• [What is expected] What is needed is an exact reproduction of the lines in the records below, starting at the line with "You are a computer-use" and ending at the line with "Open 'See how your data is managed' link", both included, and nothing else; pictures stay out.

• [Records for this task]
——

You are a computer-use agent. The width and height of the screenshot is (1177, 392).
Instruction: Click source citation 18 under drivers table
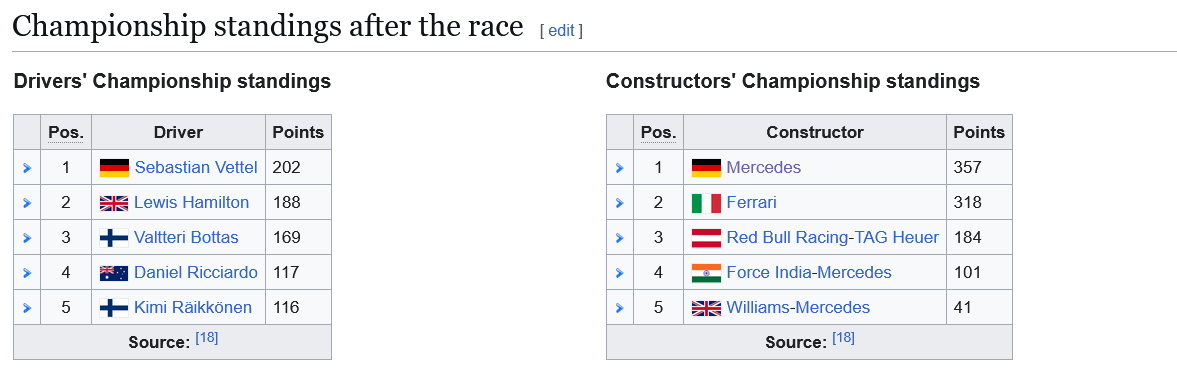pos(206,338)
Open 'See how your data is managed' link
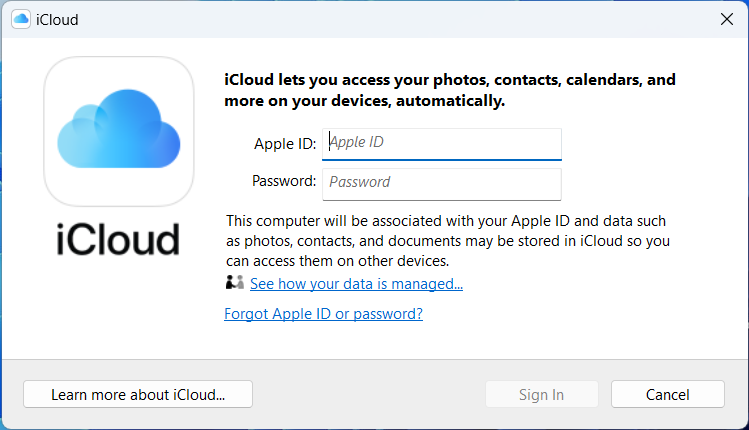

——

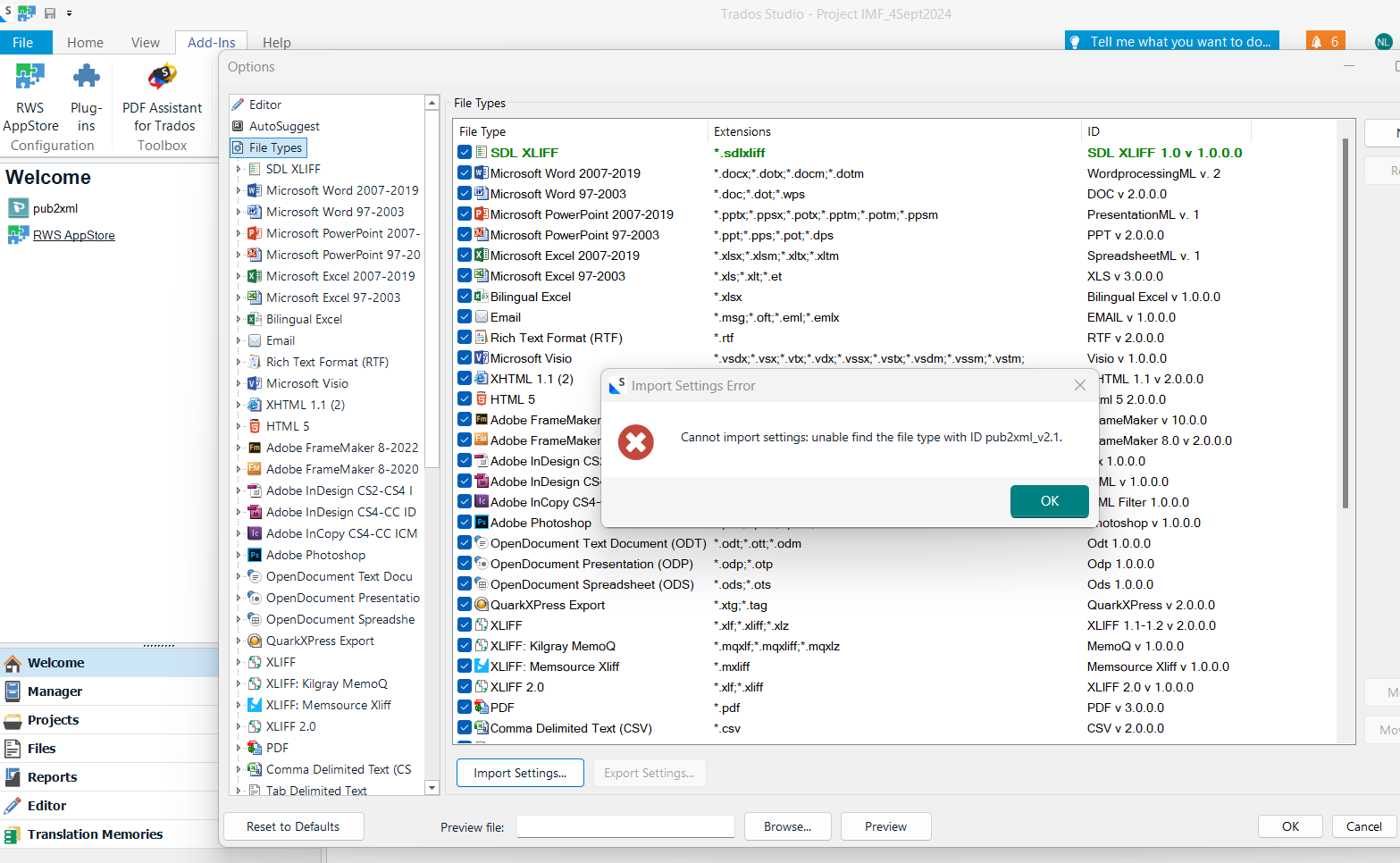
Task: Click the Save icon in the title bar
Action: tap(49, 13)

——

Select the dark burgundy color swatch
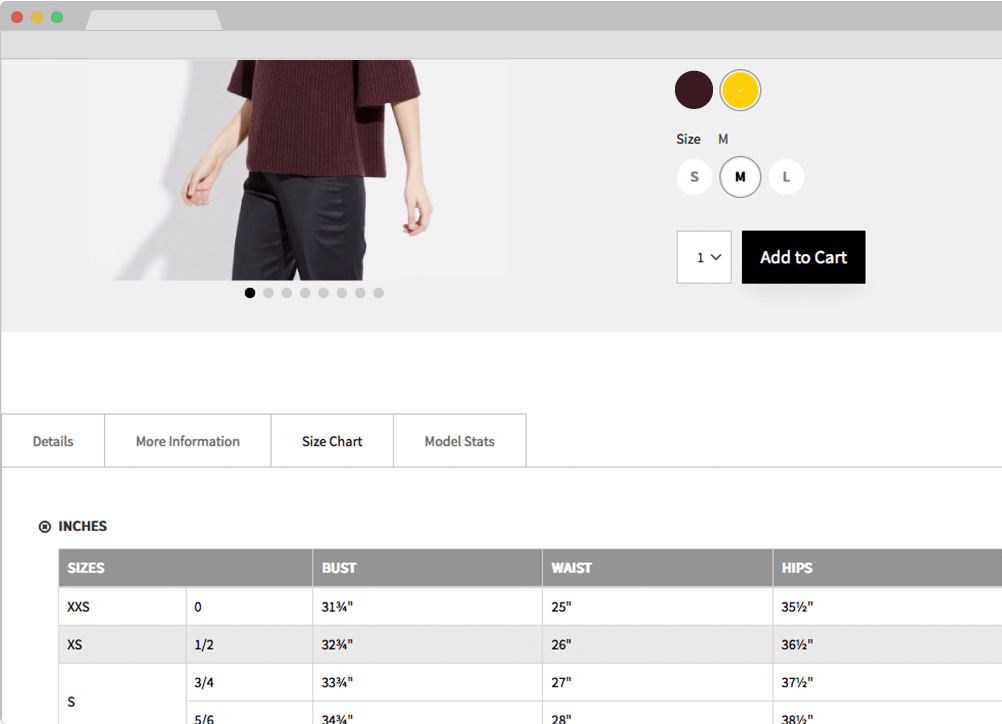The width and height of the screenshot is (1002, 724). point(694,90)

——

• [Reply to the task]
You are a computer-use agent. The width and height of the screenshot is (1177, 392).
Instruction: Click source citation 18 under drivers table
pos(206,338)
Open 'See how your data is managed' link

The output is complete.